Autophagy inhibition and microRNA-199a-5p upregulation in paclitaxel-resistant A549/T lung cancer cells

Multidrug resistance (MDR) is one of the major reasons for the clinical failure of cancer chemotherapy. Autophagy activation serves a crucial role in MDR. However, the specific molecular mechanism linking autophagy with MDR remains unknown. The results of the present study demonstrated that autophagy was inhibited and microRNA (miR)-199a-5p levels were upregulated in MDR model lung cancer cells (A549/T and H1299/T) compared with those in the parental cell lines.

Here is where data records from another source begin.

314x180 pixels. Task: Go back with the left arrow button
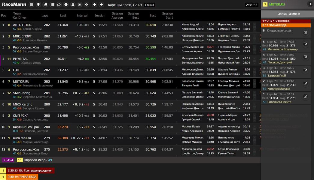tap(95, 5)
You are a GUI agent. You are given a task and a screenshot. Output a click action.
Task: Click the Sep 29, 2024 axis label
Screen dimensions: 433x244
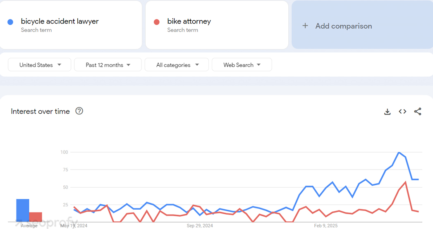coord(200,226)
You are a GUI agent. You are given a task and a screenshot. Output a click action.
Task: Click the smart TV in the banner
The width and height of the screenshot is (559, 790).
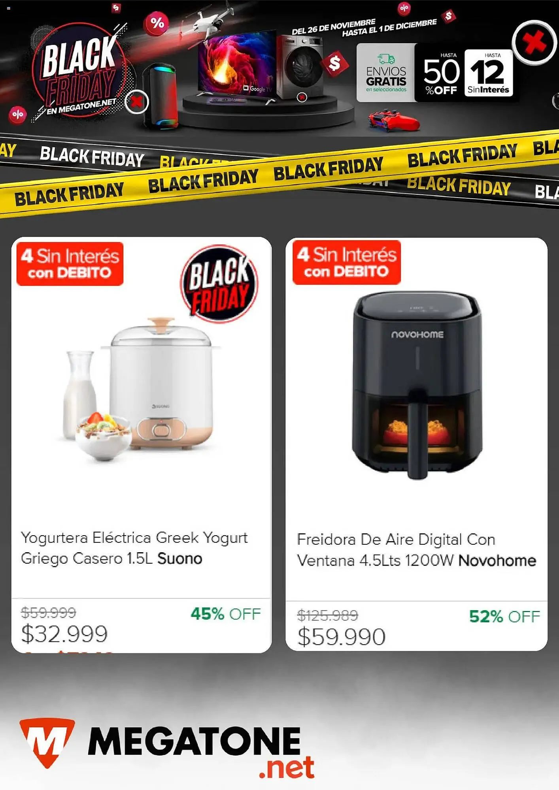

Paclitaxel (PTX) treatment increased the expression levels of miR-199a-5p in parental lung cancer cells compared with those in PTX-untreated cells, and these expression levels were negatively correlated with PTX sensitivity of the cells. miR-199a-5p knockdown in A549/T cells induced autophagy and resensitized cells to multiple chemotherapeutic drugs including PTX, taxotere, topotecan, SN38, oxaliplatin and vinorelbine. By contrast, miR-199a-5p overexpression in A549 cells suppressed autophagy and desensitized cells to these chemotherapeutic drugs. Mechanistically, the results of the present study demonstrated that miR-199a-5p blocked autophagy by activating the PI3K/Akt/mTOR signaling pathway and inhibiting the protein expression of autophagy-related 5. Furthermore, p62 protein was identified as a direct target of miR-199a-5p; miR-199a-5p bound to p62 mRNA to decrease its mRNA and protein expression levels. In conclusion, the results of the present study suggested that miR-199a-5p may contribute to MDR development in lung cancer cells by inhibiting autophagy and targeting p62. The regulatory effect of miR-199a-5p on autophagy may provide novel insights for future multidrug-resistant lung cancer chemotherapy.